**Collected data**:
--------------------------------------------------

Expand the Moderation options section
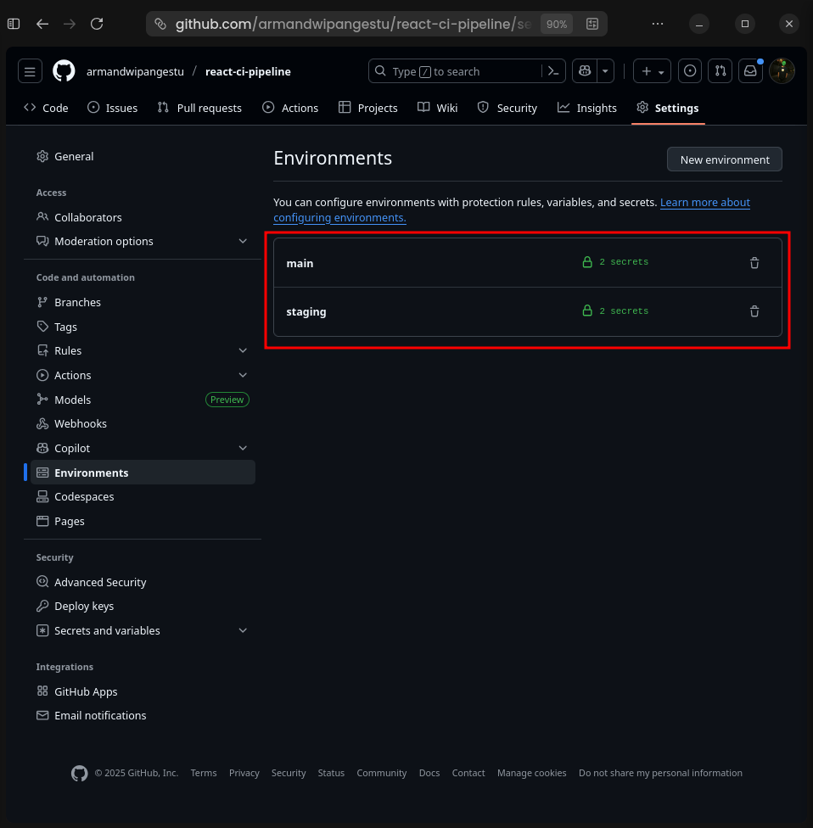This screenshot has width=813, height=828. 243,241
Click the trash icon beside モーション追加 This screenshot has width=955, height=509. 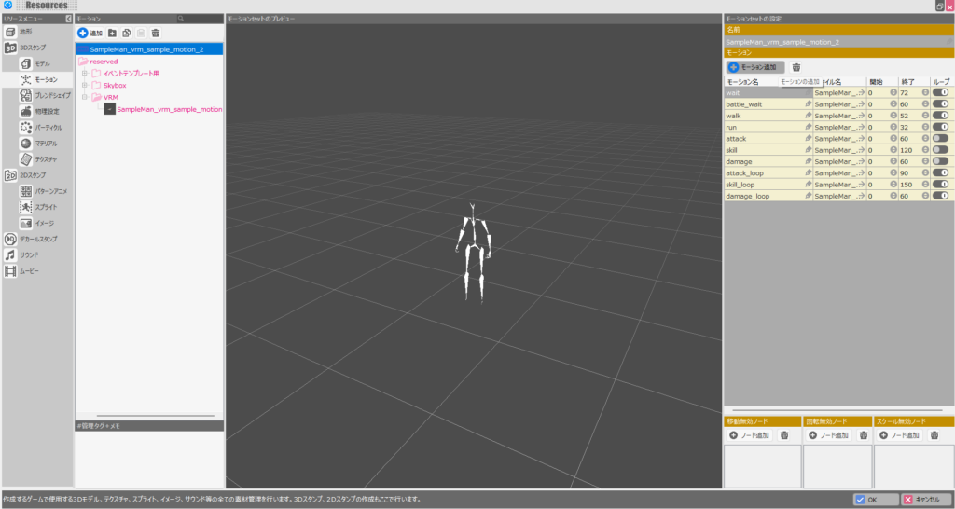[x=796, y=67]
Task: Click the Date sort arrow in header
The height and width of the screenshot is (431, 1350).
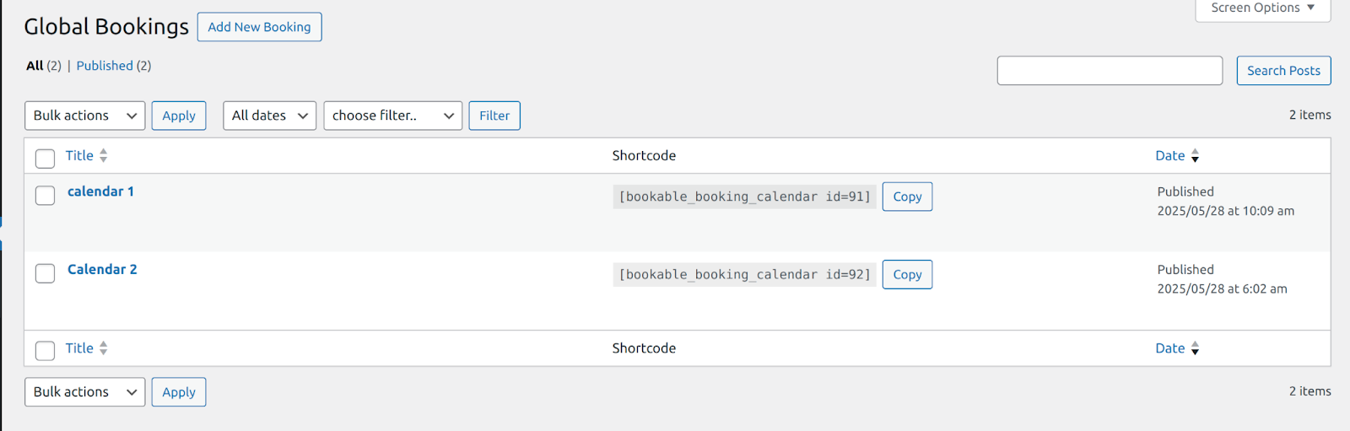Action: [x=1195, y=156]
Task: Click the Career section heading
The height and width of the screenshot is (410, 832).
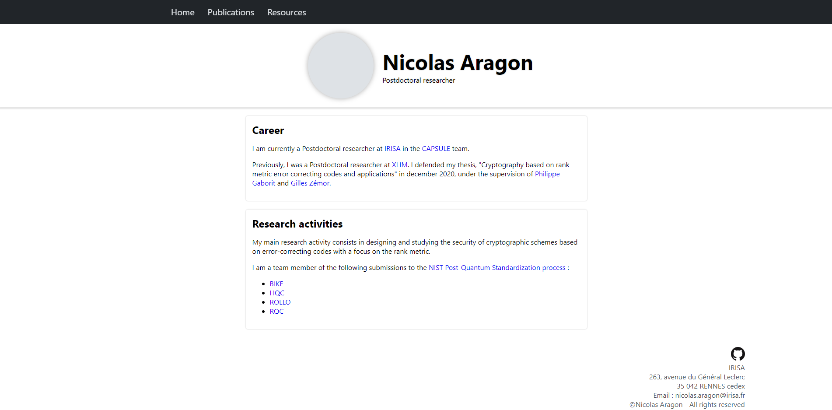Action: coord(268,130)
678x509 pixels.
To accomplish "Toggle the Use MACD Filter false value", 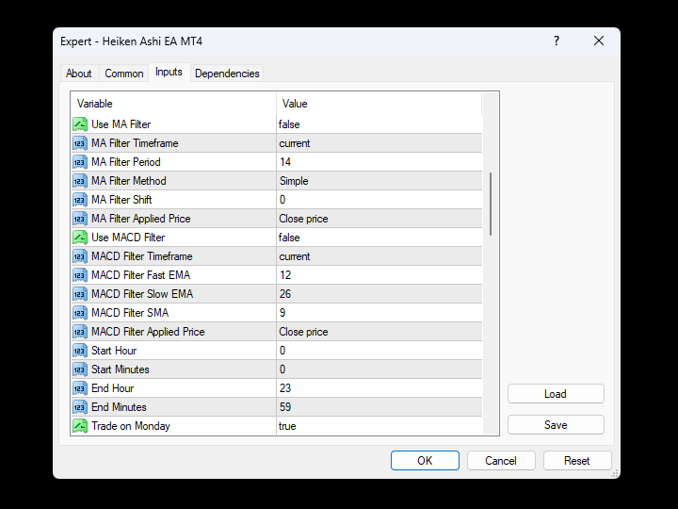I will (377, 238).
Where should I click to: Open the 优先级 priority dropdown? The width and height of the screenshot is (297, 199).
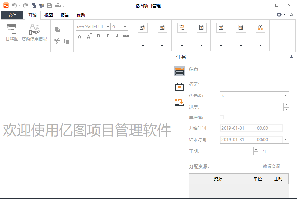point(254,95)
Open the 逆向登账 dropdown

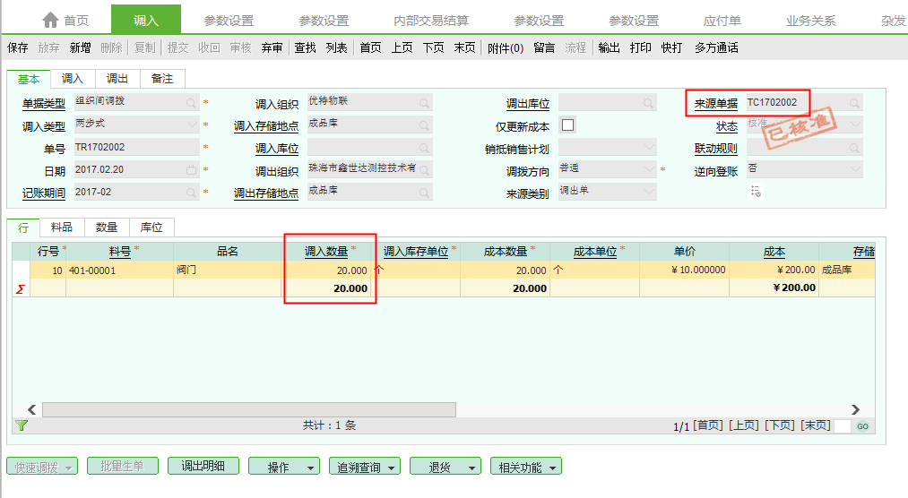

--------------------------------------------------

**ABOUT THIS EXERCISE**: Check every line in the entries for the word "Task". State how many have it, with no other text.

**OUTPUT OF THE EXERCISE**: 2